Hi guys! I'm experiencing troubles about microarray gene expression data clustering. I have lot of breast tumor data to cluster together. Since there are a lot of clustering techniques for microarray gene expression data I really don't understand what is the best algorithm able to fit my data. I just need a good quality and reliable review or paper able to compare all the available methods with explicitly mentioned advantages and disadvantages about using one technique instead of another. Can anyone help me please?
Clustering is a classification method that is applied to data, it predates bioinformatics by a good deal and the choice of clustering really depends on the data and its properties as well as the hypotheses that need to be tested.
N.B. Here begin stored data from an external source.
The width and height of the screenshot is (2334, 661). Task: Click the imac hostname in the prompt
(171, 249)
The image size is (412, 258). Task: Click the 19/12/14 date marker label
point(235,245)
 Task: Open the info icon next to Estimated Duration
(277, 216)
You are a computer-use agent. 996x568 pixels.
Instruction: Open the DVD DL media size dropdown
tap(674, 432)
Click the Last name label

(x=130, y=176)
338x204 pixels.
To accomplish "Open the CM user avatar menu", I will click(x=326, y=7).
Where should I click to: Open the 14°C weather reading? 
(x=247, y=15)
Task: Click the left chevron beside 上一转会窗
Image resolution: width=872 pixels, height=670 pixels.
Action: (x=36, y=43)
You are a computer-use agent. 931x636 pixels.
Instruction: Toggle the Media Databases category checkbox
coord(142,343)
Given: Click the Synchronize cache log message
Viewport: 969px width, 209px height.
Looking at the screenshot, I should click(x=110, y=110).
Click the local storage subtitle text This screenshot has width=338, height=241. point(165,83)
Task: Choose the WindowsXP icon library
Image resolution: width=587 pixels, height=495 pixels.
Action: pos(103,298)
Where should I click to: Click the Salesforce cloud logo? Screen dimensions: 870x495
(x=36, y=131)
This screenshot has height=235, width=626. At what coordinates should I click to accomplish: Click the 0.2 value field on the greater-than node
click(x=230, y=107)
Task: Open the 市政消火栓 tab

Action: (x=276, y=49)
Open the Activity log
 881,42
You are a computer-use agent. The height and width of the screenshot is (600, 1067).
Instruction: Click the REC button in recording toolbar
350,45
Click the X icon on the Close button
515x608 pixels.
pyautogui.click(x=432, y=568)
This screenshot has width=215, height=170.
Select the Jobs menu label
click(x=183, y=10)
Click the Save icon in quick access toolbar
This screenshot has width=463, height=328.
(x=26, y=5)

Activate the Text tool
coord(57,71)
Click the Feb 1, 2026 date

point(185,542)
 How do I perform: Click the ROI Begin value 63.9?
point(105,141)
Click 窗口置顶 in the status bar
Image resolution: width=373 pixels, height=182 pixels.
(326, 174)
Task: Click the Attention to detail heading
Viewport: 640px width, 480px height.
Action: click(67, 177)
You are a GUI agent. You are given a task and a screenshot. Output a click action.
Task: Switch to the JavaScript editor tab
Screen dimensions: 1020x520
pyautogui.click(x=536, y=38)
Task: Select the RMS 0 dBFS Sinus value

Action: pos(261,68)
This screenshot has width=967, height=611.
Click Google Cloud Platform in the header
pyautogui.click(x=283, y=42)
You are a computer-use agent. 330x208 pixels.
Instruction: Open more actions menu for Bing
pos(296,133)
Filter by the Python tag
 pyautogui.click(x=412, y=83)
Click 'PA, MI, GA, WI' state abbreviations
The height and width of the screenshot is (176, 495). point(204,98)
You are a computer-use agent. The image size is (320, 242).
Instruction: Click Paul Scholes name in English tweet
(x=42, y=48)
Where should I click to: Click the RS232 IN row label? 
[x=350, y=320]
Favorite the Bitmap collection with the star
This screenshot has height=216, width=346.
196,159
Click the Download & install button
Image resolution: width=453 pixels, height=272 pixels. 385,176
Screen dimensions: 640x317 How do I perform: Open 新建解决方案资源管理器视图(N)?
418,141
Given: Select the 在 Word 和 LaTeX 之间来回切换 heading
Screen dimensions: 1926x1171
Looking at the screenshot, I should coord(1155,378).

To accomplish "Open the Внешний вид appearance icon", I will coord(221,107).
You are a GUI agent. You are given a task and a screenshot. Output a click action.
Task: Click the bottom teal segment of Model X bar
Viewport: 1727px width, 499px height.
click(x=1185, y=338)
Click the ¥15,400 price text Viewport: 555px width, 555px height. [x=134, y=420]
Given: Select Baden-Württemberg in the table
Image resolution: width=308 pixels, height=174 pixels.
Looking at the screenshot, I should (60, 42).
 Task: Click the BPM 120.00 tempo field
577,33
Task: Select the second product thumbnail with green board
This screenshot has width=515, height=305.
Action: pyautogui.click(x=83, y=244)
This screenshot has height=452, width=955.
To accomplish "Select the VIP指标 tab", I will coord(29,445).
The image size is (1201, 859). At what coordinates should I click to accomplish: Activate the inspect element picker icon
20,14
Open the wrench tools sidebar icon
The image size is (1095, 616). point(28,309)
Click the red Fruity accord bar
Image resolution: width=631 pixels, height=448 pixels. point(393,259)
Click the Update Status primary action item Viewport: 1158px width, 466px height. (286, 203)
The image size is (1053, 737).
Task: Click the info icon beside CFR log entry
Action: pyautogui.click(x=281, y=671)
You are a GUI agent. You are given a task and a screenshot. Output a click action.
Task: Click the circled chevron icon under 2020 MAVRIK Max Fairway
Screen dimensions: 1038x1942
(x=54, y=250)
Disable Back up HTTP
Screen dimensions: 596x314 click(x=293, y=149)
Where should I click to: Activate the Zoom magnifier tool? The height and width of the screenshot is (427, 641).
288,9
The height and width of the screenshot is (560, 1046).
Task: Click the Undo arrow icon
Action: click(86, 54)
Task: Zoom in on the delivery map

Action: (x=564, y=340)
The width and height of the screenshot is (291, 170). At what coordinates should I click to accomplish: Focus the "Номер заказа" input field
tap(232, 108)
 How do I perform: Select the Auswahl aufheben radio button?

There are probably no review articles specifically on clustering in the way that would be helpful to you. This is not a novel scientific methodology that would discussed in such papers. There are however a very large number of textbooks and training materials on clustering and their applications. For example a google search on clustering microarray data turns up the following:
and many others. As you search you may find many overly technical discussions, feel free to ignore those and find something easier to digest.
One aspect that is not always emphasized in tutorials is to remember that clusters are an approximation and an idealistic and simplified representation of the reality. Therefore multiple types of clustering results could produce contradictory statements - yet all those could all be valid within the bounds of the approximation.
Here is a quick link for clustering tutorials in R and shows how the output looks like for the similar kind of data. You can choose the best fitting clustering method based on the properties of your data which Istvan has alread clarified a bit here!!